To achieve this goal, the AMP program seeks to address gaps in the current software development paradigm through breakthroughs in and novel approaches to technical challenges, including but not limited to:
- Identifying modular units in executable binary images, and identifying modules’ interfaces, interactions, and linking artifacts to enable subsequent assured relinking and re-integration of patched binary modules;
- Decompiling the executable binary code into forms suitable for automatically situating a patch for a known security flaw existing in the binary;
- Generating minimal-change binary micropatches for existing binary images and for rigorous reasoning about their effects and testing these effects to verify noninterference of the changes with the binary’s baseline functionality; and
- Using available sources of information, such as source code and binary samples, to recover missing relevant parts of the source code and the build process.
The AMP is a 48 month program divided into three Technical Areas (TAs), TA1 Goal-driven decompilation, TA2 Assured recompilation and TA3 Evaluation, organized into three (3) phases; Phase I will be 18 months, followed by an 18-month Phase 2, and then concluded with Phase 3 at 12 months.
GRIMM, a cybersecurity research firm, has been awarded a DARPA subcontract to research Assured MicroPatching (AMP). The research is intended to advance the generation of custom security patches, with the added benefit of improving the binary analysis tooling required for such cybersecurity research.
GRIMM is part of the AMP Technical Area 3 (TA3) team, which is responsible for developing and providing vulnerability-patching challenges created to test the wares of other contract performers on both TA1 and TA2, which are responsible for taking vulnerability research, patch generation and patch testing to a new level. GRIMM’s role on the team will help validate the cybersecurity elements of the project.

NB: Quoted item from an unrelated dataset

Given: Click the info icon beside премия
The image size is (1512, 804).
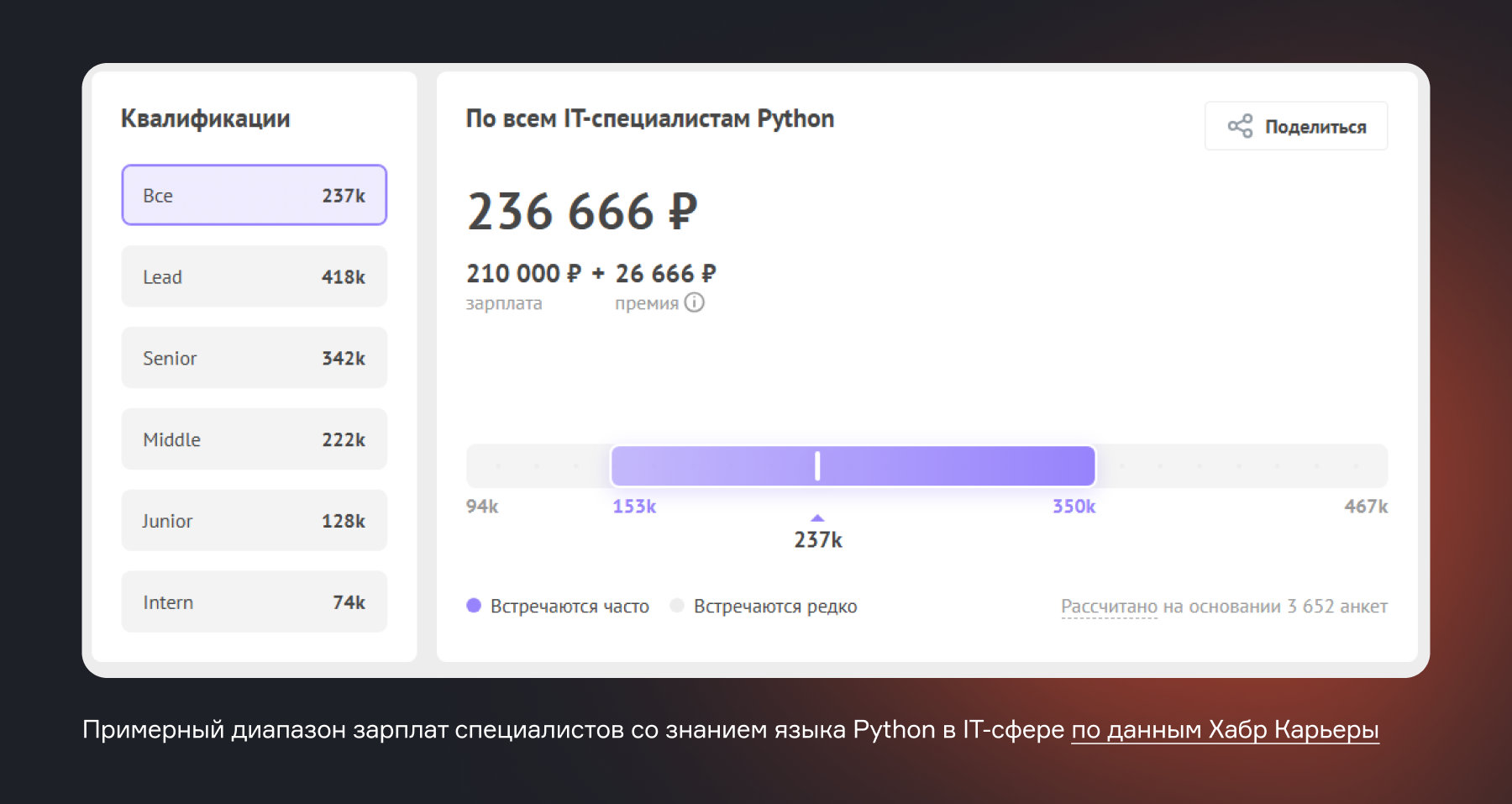Looking at the screenshot, I should (x=695, y=302).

In doing so, GRIMM will be providing a heavy-trucking Electronic Control Unit (ECU) simulator, emulating a PowerPC system, while leveraging real-world firmware.
GRIMM’s Principal Security Researcher, Matthew Carpenter, says, “The virtual ECU will allow the performers access to ECUs wherever they are, without needing to manage custom and closed hardware, and will support power systems and networking modules.” This work is based on research and PowerPC emulation GRIMM developed in 2019. Carpenter also states, “In addition to making software patching more of a reality, this project is advancing the very tools used to identify cybersecurity vulnerabilities, making high-tech bug hunting easier and more powerful.”